2) Mothra – Jacob Hornberger / Justin Amash / Libertarian generic
Popular to many, this monstrous moth takes a beat down in every battle. Yet, a new incarnation always rises. Essentially the mythological equivalent to a phoenix in kaiju form. It loves humanity, and tries it’s best to protect the public, but everyone knows it will never win.
2020 Kaiju that don’t exist in the election
King Kong -The only true challenger for the title of King of Kaiju. Historically the only one to face off evenly with the current champion. A classic that has no equal.
Jet Jaguar – A robot and beloved by children, the least kaiju on this list. While a fan favorite in a cult classic manner, there just isn’t any place for him.
Angirus / NancyPelosi
Even kaiju have their old, seemingly eternal filler fodder. A hawkish monster that claws only at the strongest of monsters, without any effect. While guaranteed defeat is never a deterrent, it is always the result for this outclassed and outdated relic of the ancient times.

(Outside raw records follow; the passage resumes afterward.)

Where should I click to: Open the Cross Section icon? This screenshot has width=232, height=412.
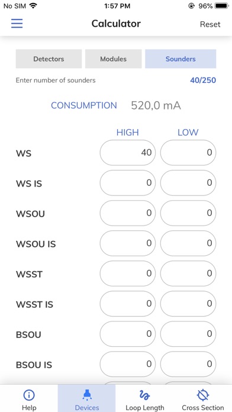(203, 395)
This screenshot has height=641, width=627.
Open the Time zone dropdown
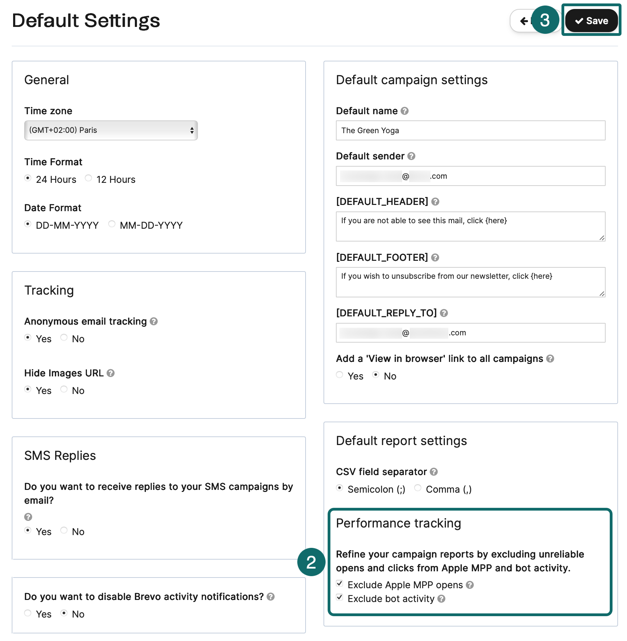pos(111,130)
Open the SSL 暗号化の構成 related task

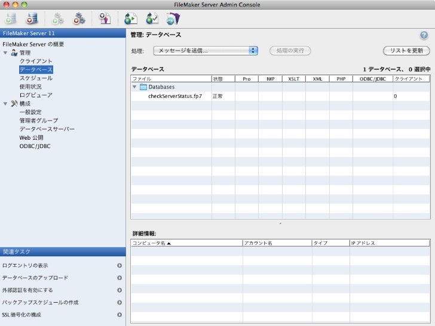60,315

Baragon / Charles ‘Chuck’ Schumer
The king of the ‘duck-and-cover’ strategy. Longevity through evasion is the primary tactic of this rat-like kaiju. He is only aggressive when the power of overlords commands its weak mind. Without that control, this beast is content to sit back and others fight its battles,striding with the victors pleased with itself.
Destroyah / IlhanOmar
Every cell of this monster has one purpose, death.From its creation through all its incarnation, this monstrous kaiju delights in the suffering and killing that empowers it. Few kaiju are its equal in devastating the living. Thus few are surprised once they see its final true demonic form.
King Ghidorah – Rashida Tlaib + AlexandiraOcasio-Cortez + Ilhan Omar
The false king, harkening to the biblical beast of many heads. An alien beast of destruction, whose purpose can only be summed up as pain. Though titled as a king, this kaiju is a pawn of unions and aliens intent on domination. But that does not stop the monster from spewing from its orifices and terrorizing populations. It is one of the few monsters that can rally virtually all kaiju in joining to ensure its defeat.

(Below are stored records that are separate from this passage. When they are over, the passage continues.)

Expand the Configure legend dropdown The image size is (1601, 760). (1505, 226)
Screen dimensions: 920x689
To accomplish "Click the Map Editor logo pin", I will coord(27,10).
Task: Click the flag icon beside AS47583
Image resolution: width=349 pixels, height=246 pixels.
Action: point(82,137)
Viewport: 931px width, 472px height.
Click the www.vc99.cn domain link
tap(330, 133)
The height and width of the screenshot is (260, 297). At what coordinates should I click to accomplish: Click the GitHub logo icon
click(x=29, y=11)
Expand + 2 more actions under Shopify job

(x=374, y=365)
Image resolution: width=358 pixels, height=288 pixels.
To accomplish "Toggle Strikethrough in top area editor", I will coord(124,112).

And the top 2020 election kaiju is….
1) Godzilla / President Donald J. Trump
Seriously, did you think it could be anyone else?Alarmists proclaim doom to all every time this king of kaiju is seen. Yet in almost all cases the reality is a defense of those defenseless against horrific danger. While there is always collateral damage that friends and foes alike can point to, there is no doubt that the ultimate benefits could not exist without this enormous beast. Not that some of the misguided powers that be haven’t tried to kill this kaiju, only to be surprised time after time that they merely awakened an anger they cannot combat.
Perhaps the most powerful weapon, driving fear into all other kaiju on this list and elsewhere, is the atomic breathe. A weapon that has successfully defeated every opponent to date. This weapon may be the most definining feature of a kaiju that is known world-wide at a glance.
There is little question that Godzilla is the king of kaiju, and 2020 appears to be no different than 2016.